- _SUPPLIED PASSAGE_

+ + + + +

Research reveals UK-wide shortage of 200,000 hospitality workers as Sturgeon set to announce next stage of lockdown easing later today

The UK hospitality industry is facing a major staffing crisis says new analysis from UKHospitality that puts the shortage at almost 200,000 workers, as Nicola Sturgeon prepares to announce later today whether the next stage of Scotland’s lockdown easing can go ahead next weekUnder the Scottish government’s roadmap, areas in level two are due to move to level one from 7 June and UKHospitality chief executive Kate Nicholls (pictured) is urging governments to stick to roadmaps.

But Scottish Health Secretary Humza Yousaf warned that there could be a delay in certain parts of Scotland where Covid cases are rising rapidly on the BBC’s Good Morning Scotland programme.

The survey of hundreds of UK hospitality operators by the trade body showed the shortage of front-of-house staff and chefs is a big problem. Four in five (80%) of those surveyed reported vacancies for front-of-house roles, such as waiting and bar staff, and 85% need chefs.

Some 47% have housekeeping vacancies and 43% are looking for assistant or general managers.

The survey suggested a current vacancy rate across the sector of 9%, which implies a shortage of 188,000 workers.

Said Kate Nicholls, “The government must restore confidence in the hospitality sector so it is again seen as a stable employer and provider of fulfilling careers. To facilitate this, it must stick to the reopening roadmap.

“Beyond this, the single biggest act of support government could give would be to encourage more UK-based workers to join the hospitality sector. It is also time for the government to review its list of shortage occupations and consider the introduction of an Australian-style visa scheme to enable the workers we need, who don’t meet the point-based system, to come and work here.”

The survey showed for overseas workers, many of whom returned home at the beginning of the pandemic, travel restrictions were a primary reason they had chosen not to return to the UK. Almost a fifth said the cost of quarantine on return was preventing them from coming back.

+ + + + +

- _RECORDED DATA_

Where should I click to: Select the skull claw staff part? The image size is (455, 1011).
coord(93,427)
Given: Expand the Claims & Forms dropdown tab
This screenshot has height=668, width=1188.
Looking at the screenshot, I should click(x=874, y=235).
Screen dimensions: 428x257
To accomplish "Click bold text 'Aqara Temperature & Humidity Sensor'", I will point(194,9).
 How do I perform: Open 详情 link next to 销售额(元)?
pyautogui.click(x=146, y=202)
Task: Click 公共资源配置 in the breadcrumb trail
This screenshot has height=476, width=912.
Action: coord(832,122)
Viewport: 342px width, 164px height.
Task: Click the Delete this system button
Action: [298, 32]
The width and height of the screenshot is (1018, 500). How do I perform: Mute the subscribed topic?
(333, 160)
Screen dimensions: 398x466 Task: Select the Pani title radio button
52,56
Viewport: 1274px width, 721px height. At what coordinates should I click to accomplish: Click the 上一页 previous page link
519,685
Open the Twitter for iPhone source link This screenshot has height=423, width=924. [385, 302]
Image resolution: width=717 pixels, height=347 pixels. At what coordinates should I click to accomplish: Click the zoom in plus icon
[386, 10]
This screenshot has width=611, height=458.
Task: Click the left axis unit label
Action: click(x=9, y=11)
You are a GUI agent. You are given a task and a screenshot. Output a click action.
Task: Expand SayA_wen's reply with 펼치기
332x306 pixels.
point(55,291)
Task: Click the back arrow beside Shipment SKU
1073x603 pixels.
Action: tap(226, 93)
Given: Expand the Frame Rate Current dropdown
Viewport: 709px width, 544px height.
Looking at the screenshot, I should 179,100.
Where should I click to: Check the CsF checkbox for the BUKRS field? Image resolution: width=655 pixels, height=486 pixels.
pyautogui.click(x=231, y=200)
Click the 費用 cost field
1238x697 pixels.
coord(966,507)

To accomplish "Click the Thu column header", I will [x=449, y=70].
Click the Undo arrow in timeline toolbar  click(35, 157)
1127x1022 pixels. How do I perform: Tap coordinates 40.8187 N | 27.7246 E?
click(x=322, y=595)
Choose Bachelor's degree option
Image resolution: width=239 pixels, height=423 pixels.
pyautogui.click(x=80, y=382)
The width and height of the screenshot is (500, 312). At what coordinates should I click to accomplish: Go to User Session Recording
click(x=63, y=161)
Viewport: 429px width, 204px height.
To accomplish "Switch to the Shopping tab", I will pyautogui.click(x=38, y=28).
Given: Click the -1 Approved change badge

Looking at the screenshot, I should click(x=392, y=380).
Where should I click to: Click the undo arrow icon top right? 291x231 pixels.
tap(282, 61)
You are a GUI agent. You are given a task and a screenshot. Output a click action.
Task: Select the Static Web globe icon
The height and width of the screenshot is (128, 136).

+ + + + +

- _WORK INSTRUCTIONS_
1: What vacancy rate across the sector did the survey in the hospitality staffing article suggest?
2: According to the hospitality staffing article, why does Kate Nicholls say the government must stick to the reopening roadmap?
3: List every kind of role for which the hospitality staffing article reports vacancies, with the share of surveyed operators reporting each.
The records are separate material with no connection to the hospitality staffing article.

- _RESULTS IN ORDER_
1: 9%

2: She says the government must restore confidence in the hospitality sector so that it is again seen as a stable employer and provider of fulfilling careers. Sticking to the reopening roadmap would help achieve this.

3:
- Front-of-house roles, such as waiting and bar staff: 80%
- Chefs: 85%
- Housekeeping: 47%
- Assistant or general managers: 43%